Madigan won a pair of Pro12 titles during his stay at Leinster, the first when starting at inside centre in a victory over Ulster in 2013, as well as two Heineken Cups, but doesn't feel his new side's own lack of trophy-winning pedigree will be a disadvantage come this weekend in Dublin.

"I've good experience with finals but a lot of the Ulster guys have been part of Six Nations triumphs with Ireland and have played in big games and World Cups (too)," he said.

"It's very important in weeks like this to get your work done early. You don't want to be cruising through the first half of the week and then you get to Thursday night, Friday, the nerves start hitting you and you start to cram like you'd do for an exam.

"You get the work done early in the week.
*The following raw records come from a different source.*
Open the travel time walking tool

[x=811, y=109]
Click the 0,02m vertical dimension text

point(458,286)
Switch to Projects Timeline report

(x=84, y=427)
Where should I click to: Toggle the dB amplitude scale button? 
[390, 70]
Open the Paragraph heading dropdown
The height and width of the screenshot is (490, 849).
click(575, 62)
You build that confidence with the players around you in training so that you can carry that into the game, those mini-relationships on certain plays, setting the team up exactly how you want, ensuring guys you want to catch the ball off the attacking line, that you're getting the ball in their hands.
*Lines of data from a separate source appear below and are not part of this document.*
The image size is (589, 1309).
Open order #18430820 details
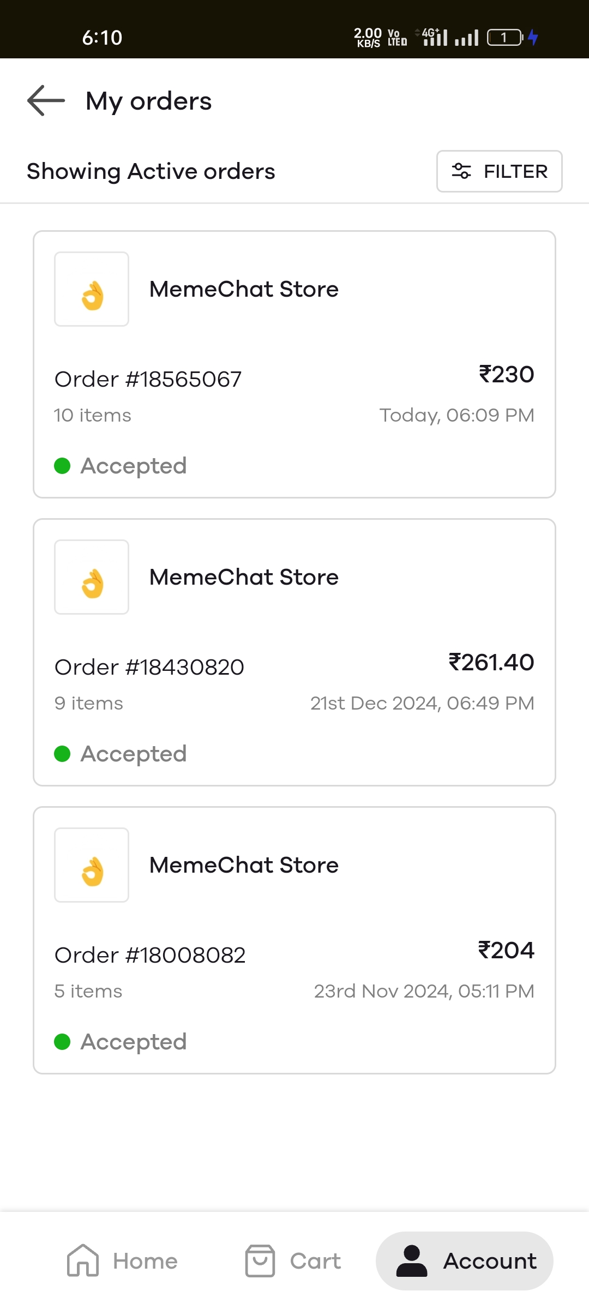(149, 668)
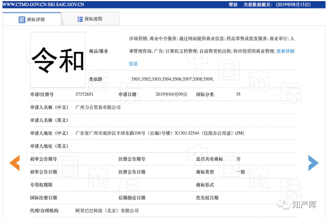Click the 当前数据截至 date in header
This screenshot has height=220, width=328.
(x=277, y=4)
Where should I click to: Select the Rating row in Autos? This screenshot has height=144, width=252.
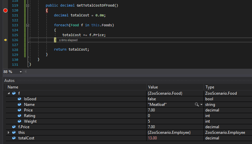pyautogui.click(x=30, y=116)
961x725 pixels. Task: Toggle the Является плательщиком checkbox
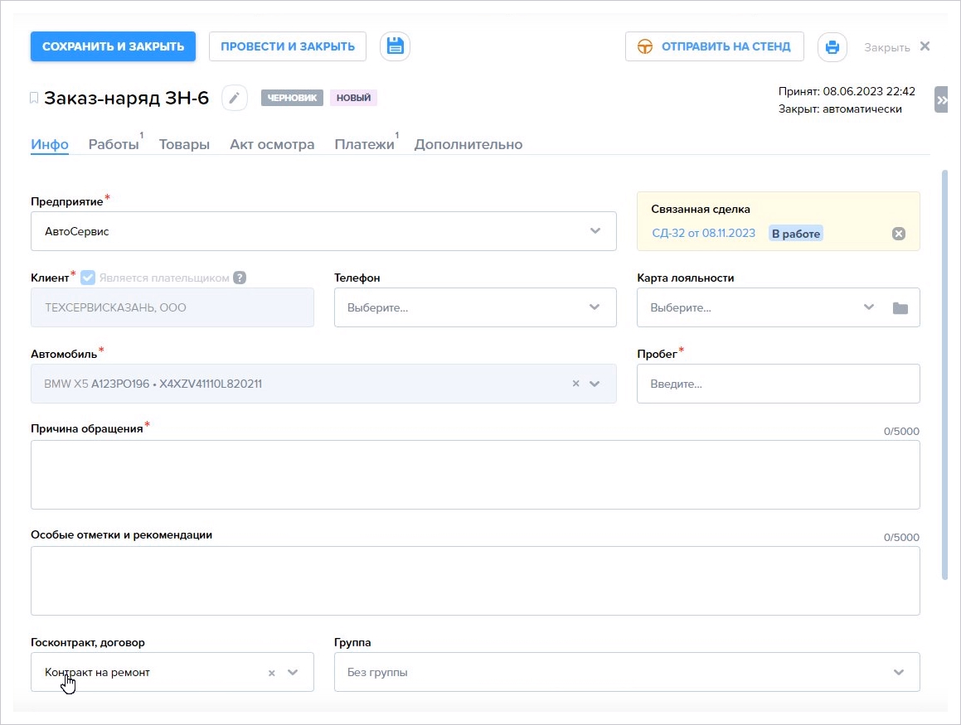[x=87, y=278]
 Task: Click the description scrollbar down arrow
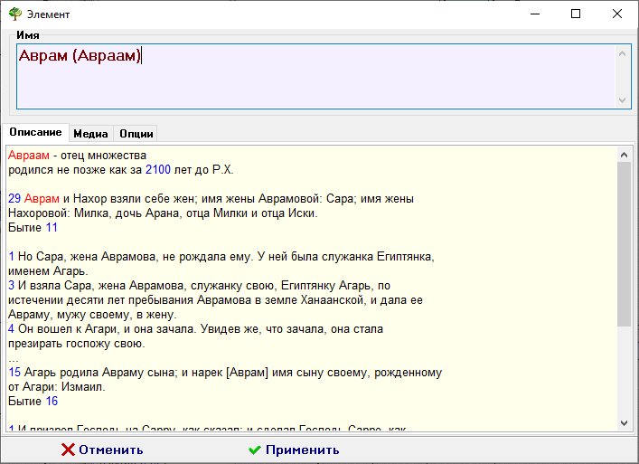(x=624, y=422)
"In these weeks, and we sensed it last week, when energy is really high - which is good, that's what you want - but you've got to be able to hold that back in a way, that guys are getting in the right position and ultimately our plays work.

"That would be my two bits of advice: get your study done early in the week and manage that energy so that we're not making mistakes because, ultimately, in a final that can be the difference."
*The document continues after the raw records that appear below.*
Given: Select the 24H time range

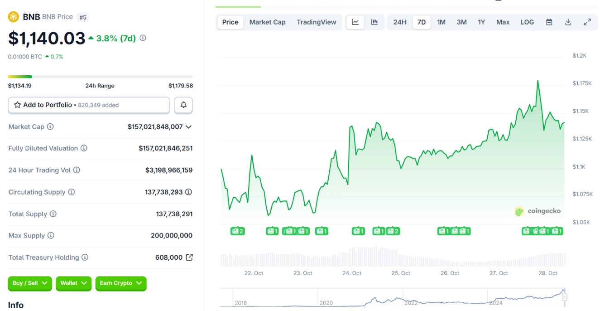Looking at the screenshot, I should click(x=400, y=22).
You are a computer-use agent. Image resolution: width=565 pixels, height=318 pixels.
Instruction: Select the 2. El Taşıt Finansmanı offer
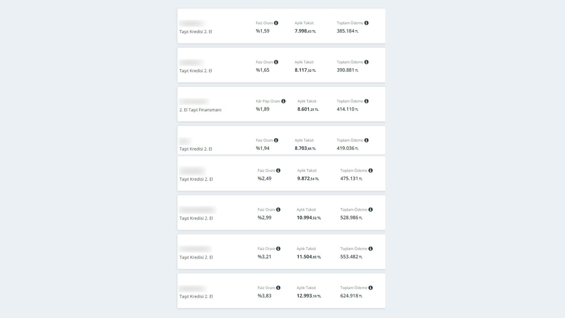[281, 104]
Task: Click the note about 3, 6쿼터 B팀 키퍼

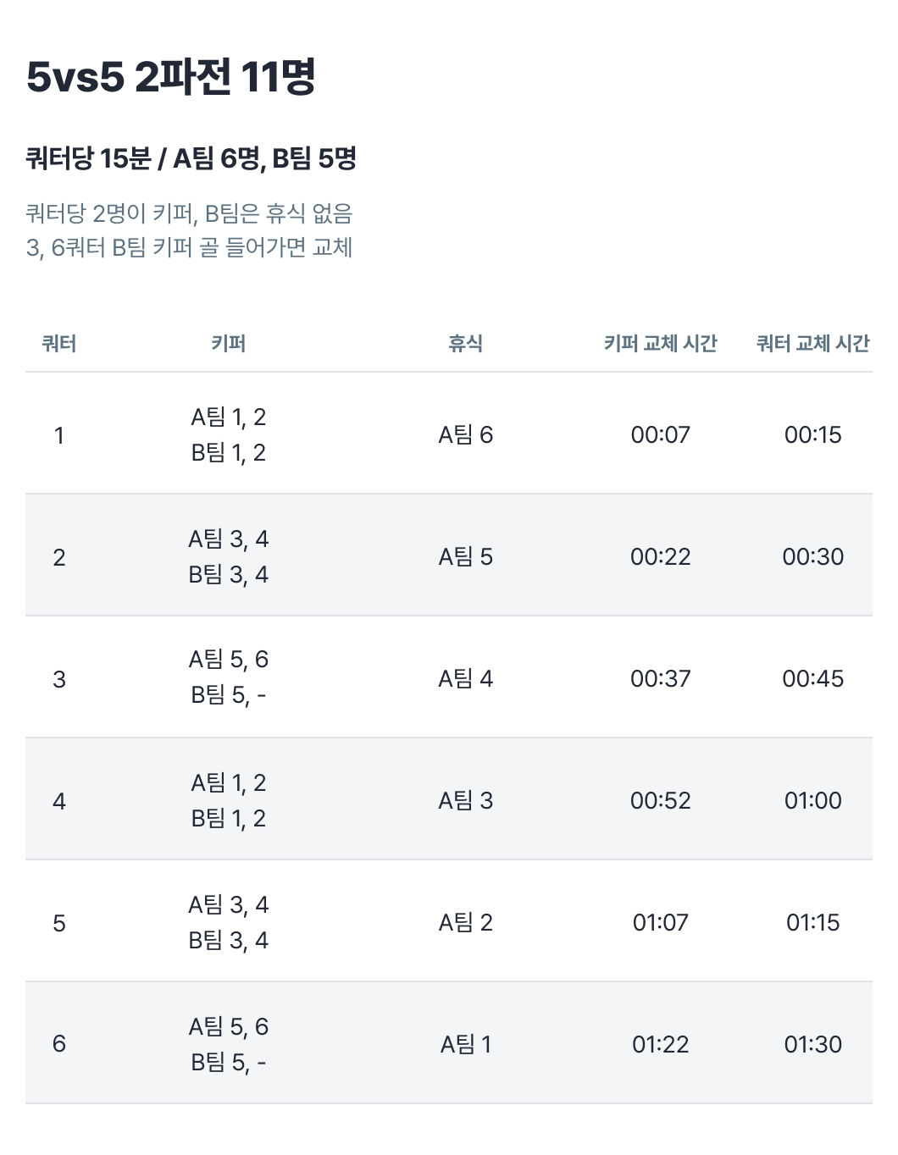Action: pyautogui.click(x=190, y=247)
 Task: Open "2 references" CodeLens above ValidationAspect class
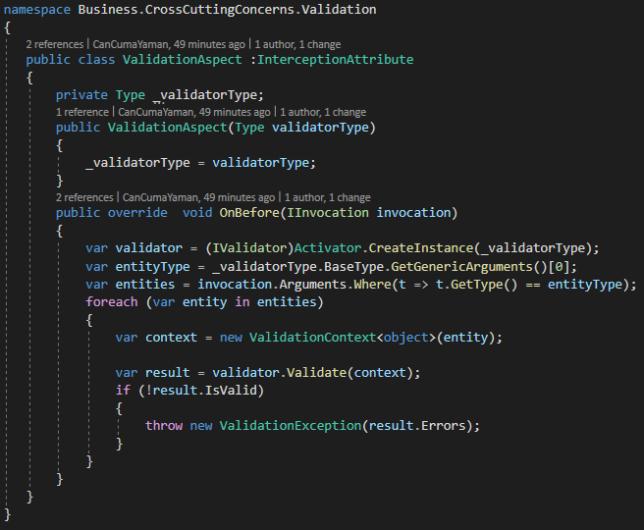55,45
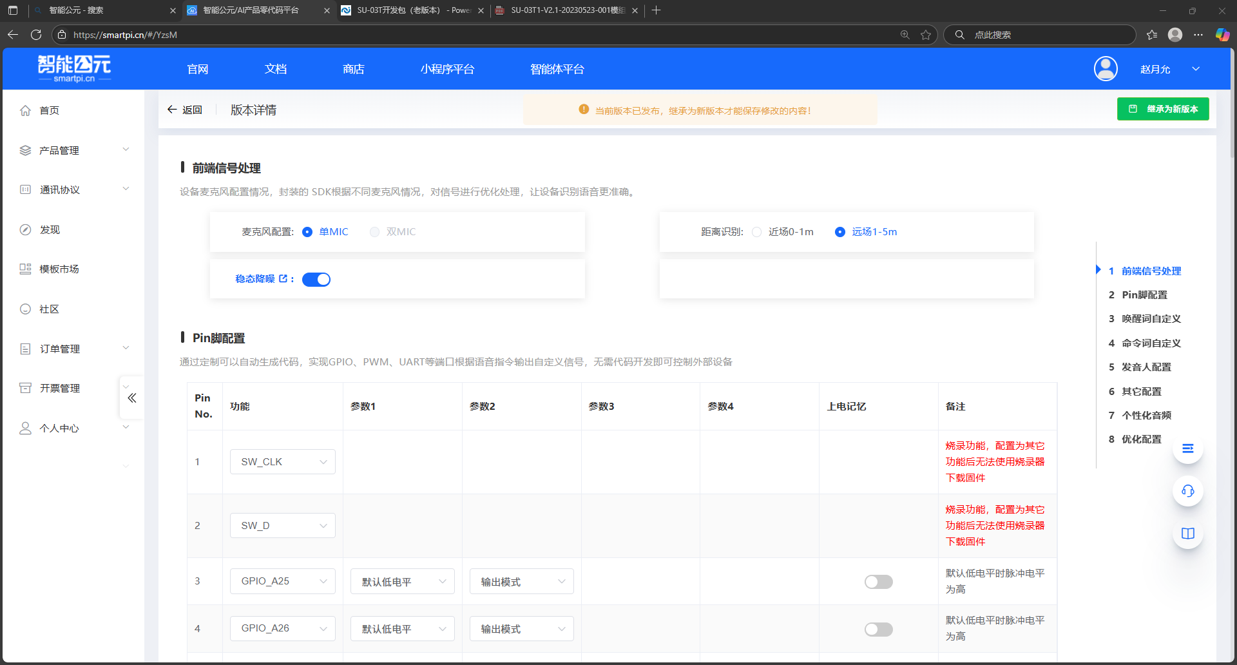The image size is (1237, 665).
Task: Jump to 唤醒词自定义 anchor section
Action: pyautogui.click(x=1151, y=319)
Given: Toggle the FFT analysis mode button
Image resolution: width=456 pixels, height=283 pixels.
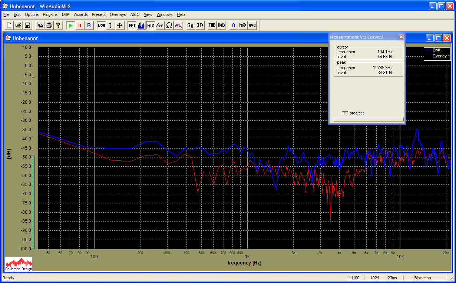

Especially against a side like Leinster, who, after beating Munster in their own semi-final, have a daunting record this year of played 22, won 22.

Much will no doubt be written in the coming days of the large number of Dublin exiles in the Ulster side (eight of their 23 last week were born within Leinster before coming north) and their desire to prove some sort of point. But when Madigan looks across at his old side in the Aviva Stadium, for 80 minutes at least, he'll see just another team, admittedly a brilliant one, standing in the way of his new club's ambitions for silverware.

"We're very much focused on what we're doing as Ulstermen and putting that into practice on Saturday," he said.

"Using the experience of guys who have been in finals, even with other squads, is something that any team would draw on but it's certainly not a thing of going to former Leinster players and getting the inside track.

"I've so many fond memories of playing with Leinster. They're a fantastic club and I'm still good friends with a lot of the guys there. But come Saturday, I'd like to think there's a mutual respect and you kind of park the friendship for 80 minutes, and then after the game you kick off again.

"I'm part of the Ulster squad now and I'll be doing everything I can to get Ulster over the line come Saturday. The people of Northern Ireland and Belfast have been very warm, and that's certainly meant a lot to me and players coming from other clubs.

"It's very welcoming and hopefully they'll get to see what it means to play for this fantastic club when we take the field."